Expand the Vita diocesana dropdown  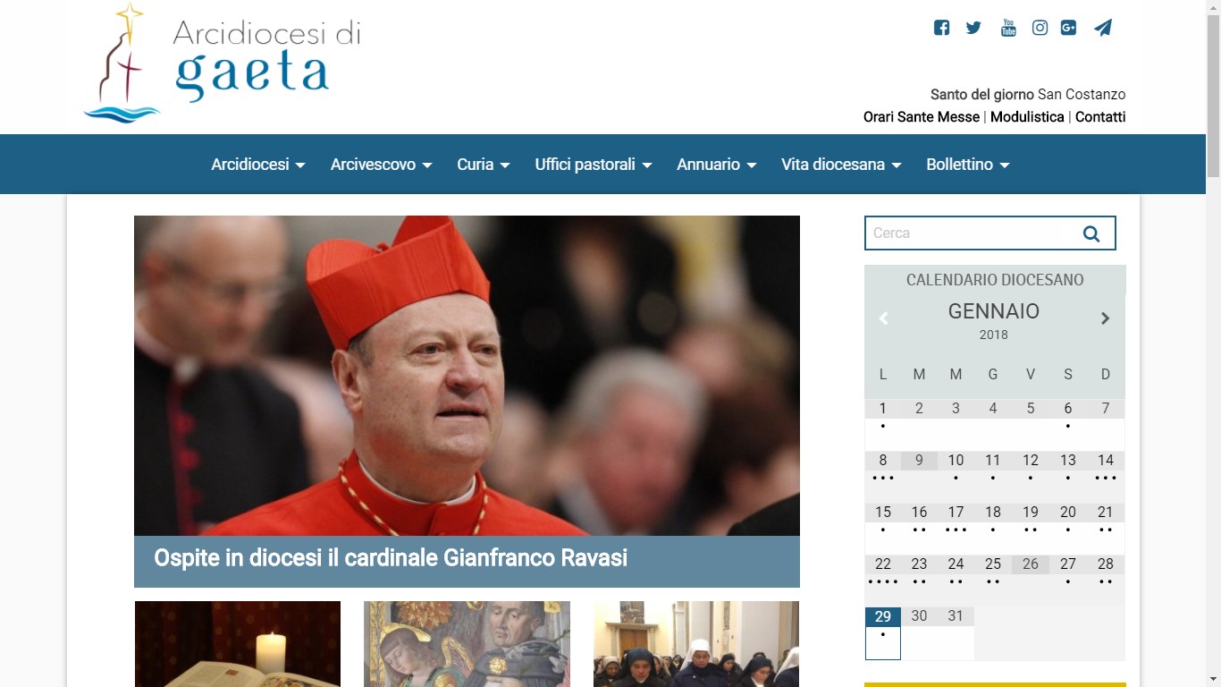pyautogui.click(x=840, y=165)
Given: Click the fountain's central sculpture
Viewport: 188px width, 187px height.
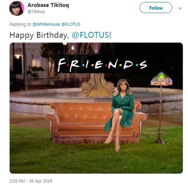Looking at the screenshot, I should [x=97, y=85].
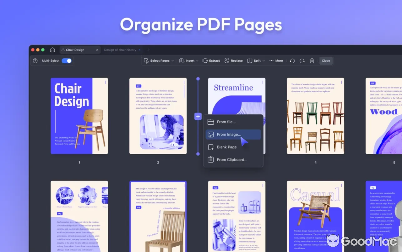Click the Close button in the toolbar
Image resolution: width=402 pixels, height=252 pixels.
(x=326, y=60)
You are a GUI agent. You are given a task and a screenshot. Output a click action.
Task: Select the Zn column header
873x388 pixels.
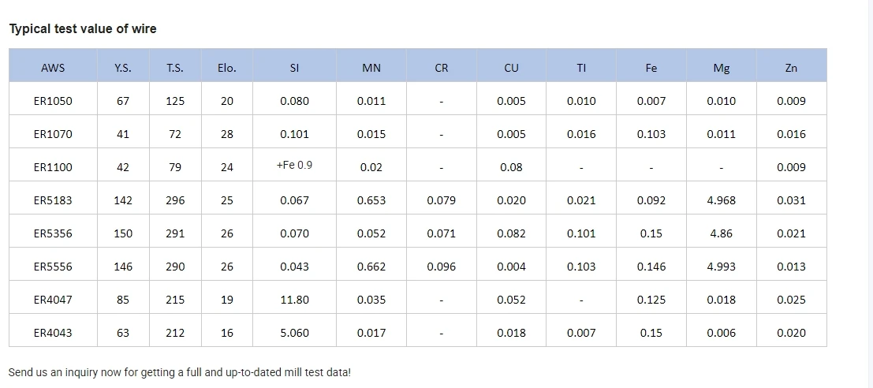[791, 68]
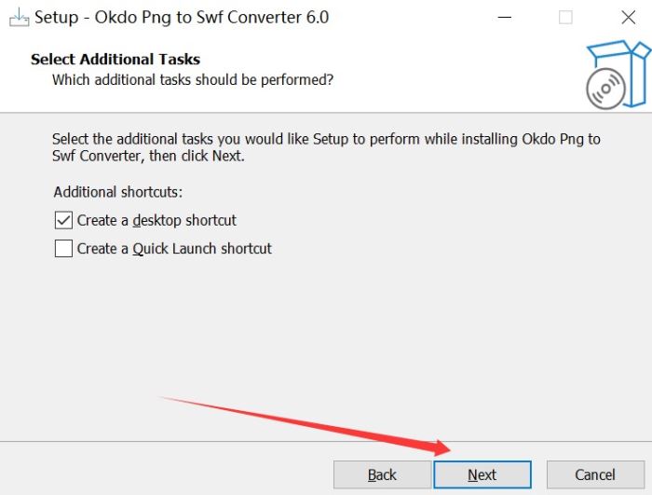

+---+

ABOUT THIS TASK: What you give back must be exactly the lines of the listing above from the line containing "Task: Select the Zn column header" through its last line, inclusive, without pictures, please.

ANSWER BELOW:
Task: Select the Zn column header
873x388 pixels.
[791, 68]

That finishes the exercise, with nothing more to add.